Worcester, MA - The Worcester metropolitan area in Massachusetts is no stranger to hosting minor league affiliate teams for squads of the professional caliber. For many years, the Worcester Sharks skated in the DCU Center as a member of the San Jose Sharks organization in the National Hockey League, before the team moved to San Jose, leaving Worcester with their new team, the Railers. (For eleven years before the Sharks, Worcester was home to the St. Louis Blues' Worcester IceCats.)
Now, a new minor league team is coming to Worcester. The AAA affiliate of the Boston Red Sox, the Pawtucket Red Sox, affectionately known as the PawSox, are going to become the Worcester Red Sox by 2021. It is a deal that has left many in the Pawtucket region feeling let down and others feeling like they took the team for granted since the Red Sox signed a deal with the city of Pawtucket, Rhode Island back in 1973.

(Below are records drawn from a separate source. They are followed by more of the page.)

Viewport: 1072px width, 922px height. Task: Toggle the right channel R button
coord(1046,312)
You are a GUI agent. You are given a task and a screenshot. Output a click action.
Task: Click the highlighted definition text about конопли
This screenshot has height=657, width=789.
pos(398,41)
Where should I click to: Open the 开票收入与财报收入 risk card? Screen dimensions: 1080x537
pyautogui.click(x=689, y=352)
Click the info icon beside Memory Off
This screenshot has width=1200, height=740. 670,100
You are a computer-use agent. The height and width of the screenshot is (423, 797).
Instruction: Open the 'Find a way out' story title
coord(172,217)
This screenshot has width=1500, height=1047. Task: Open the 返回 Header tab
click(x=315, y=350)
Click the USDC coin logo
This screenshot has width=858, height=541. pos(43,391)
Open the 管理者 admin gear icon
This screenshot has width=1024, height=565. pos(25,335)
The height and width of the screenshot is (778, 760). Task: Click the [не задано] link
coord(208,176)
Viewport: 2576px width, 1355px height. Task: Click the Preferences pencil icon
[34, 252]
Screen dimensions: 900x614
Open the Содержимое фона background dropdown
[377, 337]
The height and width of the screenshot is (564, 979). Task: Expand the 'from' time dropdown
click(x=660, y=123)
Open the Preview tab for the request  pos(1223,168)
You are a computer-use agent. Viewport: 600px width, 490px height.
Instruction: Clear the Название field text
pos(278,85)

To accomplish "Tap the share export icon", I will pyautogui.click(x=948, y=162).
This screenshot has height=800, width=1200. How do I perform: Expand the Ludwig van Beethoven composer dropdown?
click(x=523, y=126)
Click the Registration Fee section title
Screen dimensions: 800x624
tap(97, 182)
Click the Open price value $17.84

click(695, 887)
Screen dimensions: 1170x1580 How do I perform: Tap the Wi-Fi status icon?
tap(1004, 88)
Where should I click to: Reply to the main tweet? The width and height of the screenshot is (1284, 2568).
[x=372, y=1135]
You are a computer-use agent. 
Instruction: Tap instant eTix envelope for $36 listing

The move to Worcester was finalized after the plan for a new stadium, to be known as Polar Park, received the city's approval just last week before chairman Larry Lucchino announced the move at Worcester's City Hall. The city's stadium expansion is expected to be completed by 2021, which, at ninety million dollars, is an exceptionally fast turnaround. Polar Park is slated to be built right off of Worcester's notorious intersection, Kelley Square, and will be able to seat ten thousand fans.
During the announcement, Lucchino announced the partnership with the stadium would be with the city's local beverage company, Polar Beverages. He also playfully claimed that the WooSox could be a new nickname for the AAA squad.
What's not playful is the reaction from Don Grebien, Pawtucket's mayor, who said that secret negotiations stripped the team from their rightful city.
Not everyone in Worcester is happy about the deal either, as the city has guaranteed repayment over the construction debts for Polar Park. The team's movement could lead to an added step in Worcester's revival, but if it fails, it could set the city back even further.
Regardless, those who live in central Massachusetts will certainly be at least excited to see up and coming Red Sox players hit home runs in their city.